## Direction 1
Reproduce the lines of the listing below verbatim, starting with the line that contains "Task: Switch to the Equipment tab" and going on through the end of the listing. Omit the pictures from your copy.

Personally, I always start by examining the problem domain, then I build the E-R diagram, then I build the database. I start building the C# application when I'm reasonably confident the database reflects the problem domain.
Starting from your C# application
However, what really matters is that you model the real world in a meaningful and effective way. In your case you already have a starting point in structures you've created in C# and you can use them to give you a starting point to build the E-R diagram. If you find it easier to get a C# application going and then build a database that reflects it, that should be fine. Perhaps you already have an approach that helps you capture the problem domain effectively. It's an iterative process whatever you do: building the C# code might reveal problems with the underlying database design and vice versa.
Diagramming - E-R or UML?
I'm personally convinced that this whole business is so complicated that you really need some diagrams.
to visualise your database, use an E-R diagram
to visualise your C# application use a UML class diagram
As you head towards a working application, you'll see how these 2 diagrams begin to match or at least reflect eash other pretty closely. In both cases, (entities or classes) understanding the relationship between objects will be really important when you query the database because it is crucial to understand relationships between tables (especially using 1-to-many relationships to resolve a complex many-to-many relationship) and various techniques for joining tables in queries (INNER or OUTER joins etc) No matter how clever your C# application is, you will at some point need to understand at least some of the complexities of the SQL language - and it is easier if you can refer to an E-R diagram.
Where to store?
Whats troubling me is that usually where I would store my c# objects in a dictionary or list for example, would i instead just retrieve straight from the database?
In the database, without a doubt. A C# class called Family would have a property FamilyName, say, with a setter method built in. If you discover a spelling mistake and want to change the name, the setter method would open a connection to the database, run an UPDATE query with the specified family name, (and probably the family id) as a parameter, and update the underlying field accordingly. Retrieving data would involve running a SELECT query etc.
Conclusion
Do some tutorials on how to examine a problem domain, create an entity-relationship diagram and build a set of related tables based on the diagram. I'm convinced that way you'll find it much easier to keep track of the C# classes that you build to communicate with the backend database.
Here's an example of a simple E-R diagram for families and their members:
To begin with you might think members and family could be in one table, but then you discover that creates a lot of duplication so you separate that out into family and member table with a one-to-many relationship, but then you realise that, through marriage for instance, people can belong to more than one family and you need to create a many-to-many relationship. I think the E-R diagram is the best place to work out that kind of complexity.
Not knowing what your structures look like or how your DB will be designed this is hard to answer. But you should be able to use existing data structures, and just pipe the data from the database instead of the XML file.
Look into Linq-to-XML, C# has a strong library to interact with SQL. May be a bit confusing at first, but very powerful once you learn it.
If I am right you are asking also if you should retrieve all the records from the database and store them as objects in a collection or retrieve selected records from the database and use the dataset results without placing them in a purpose defined structure.
I tend to select the records I want from the database and then load the results into my purpose defined classes / structures. This allows you to add your manipulation methods to the class holding a record result etc. without needing to take in dataset results to each method. However you will find yourself doing singular updates all the time when a batch update might be more efficient... if that makes sense.

Stored items:
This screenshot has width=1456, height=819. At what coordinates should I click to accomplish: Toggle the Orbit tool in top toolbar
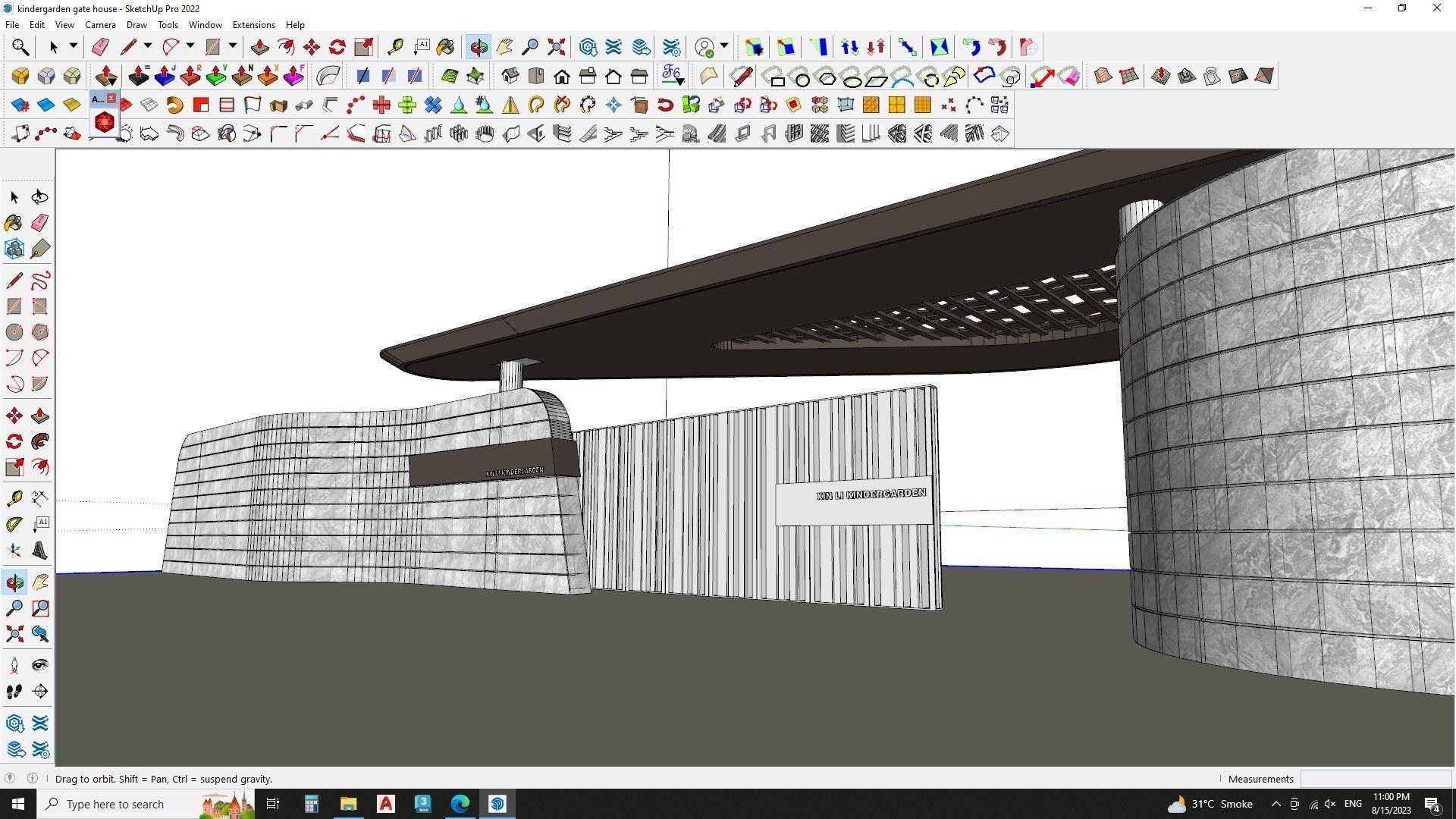[x=479, y=47]
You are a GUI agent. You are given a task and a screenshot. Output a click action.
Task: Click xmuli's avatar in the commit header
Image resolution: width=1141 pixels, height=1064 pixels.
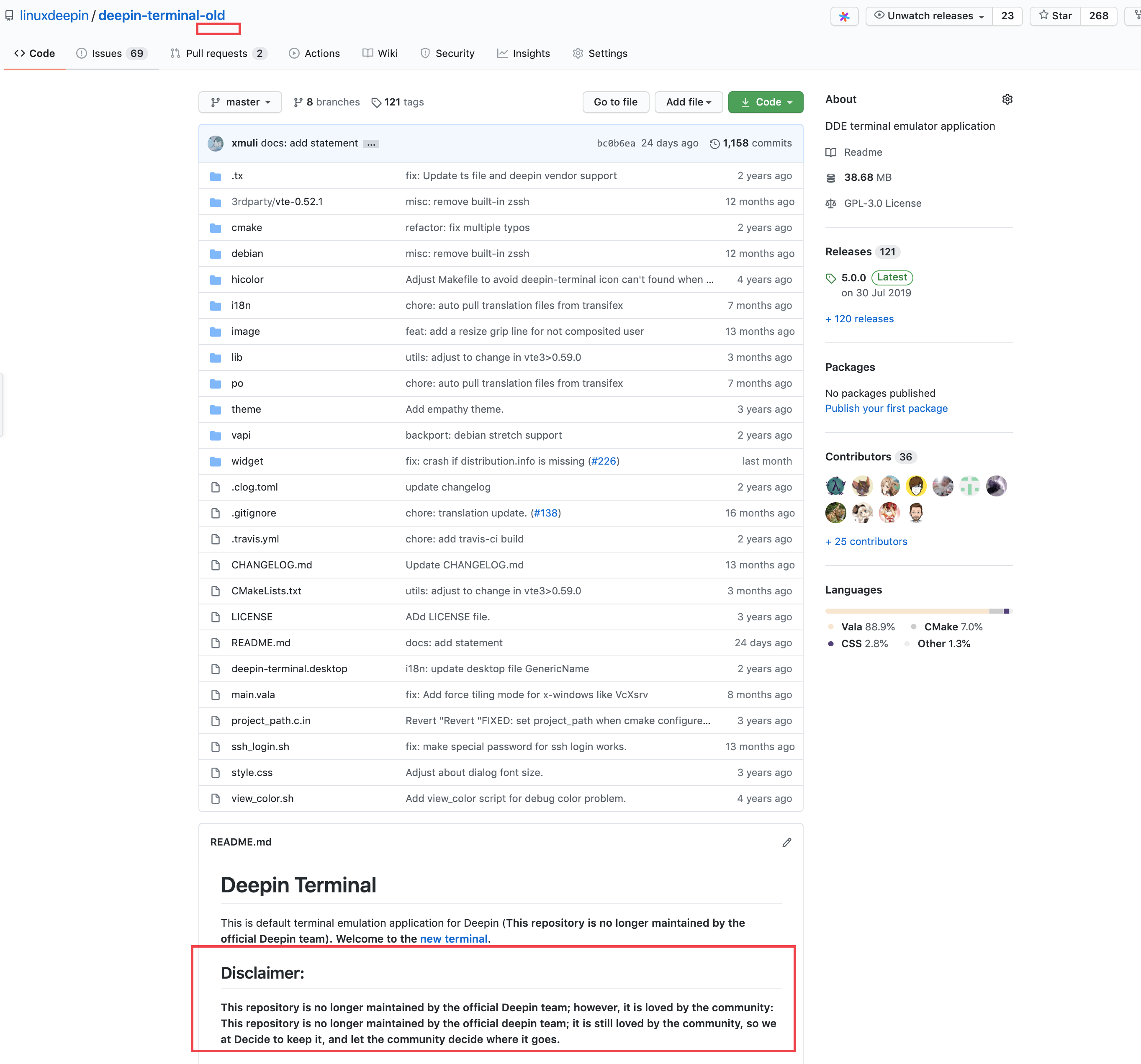215,144
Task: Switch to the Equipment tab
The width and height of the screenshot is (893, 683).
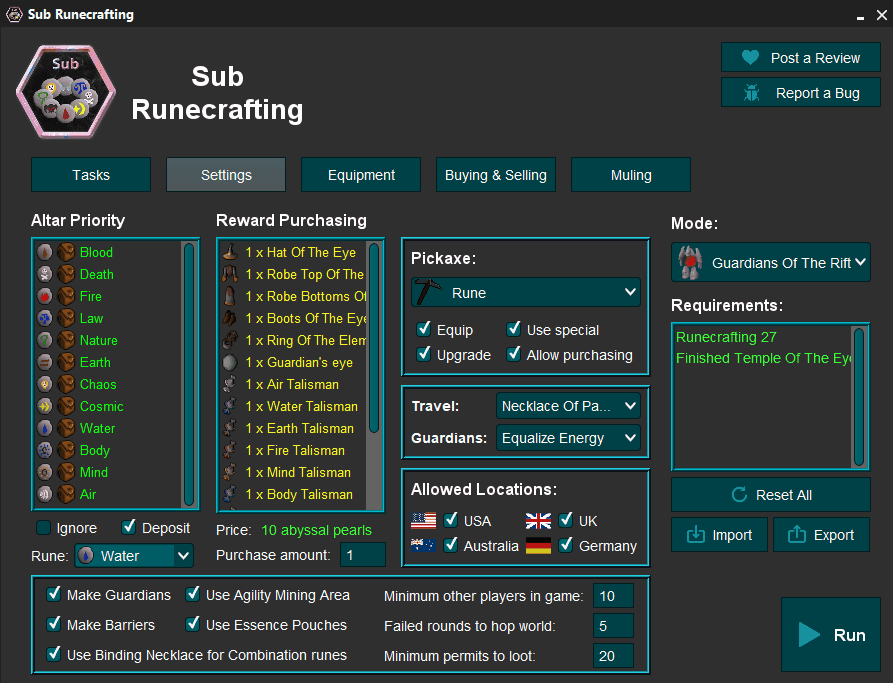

## Direction 2
From the database design thread above, set down word for word the passage starting with "Starting from your" and going on through "need some diagrams.".

## Written answer 1
Task: Switch to the Equipment tab
The width and height of the screenshot is (893, 683).

## Written answer 2
Starting from your C# application
However, what really matters is that you model the real world in a meaningful and effective way. In your case you already have a starting point in structures you've created in C# and you can use them to give you a starting point to build the E-R diagram. If you find it easier to get a C# application going and then build a database that reflects it, that should be fine. Perhaps you already have an approach that helps you capture the problem domain effectively. It's an iterative process whatever you do: building the C# code might reveal problems with the underlying database design and vice versa.
Diagramming - E-R or UML?
I'm personally convinced that this whole business is so complicated that you really need some diagrams.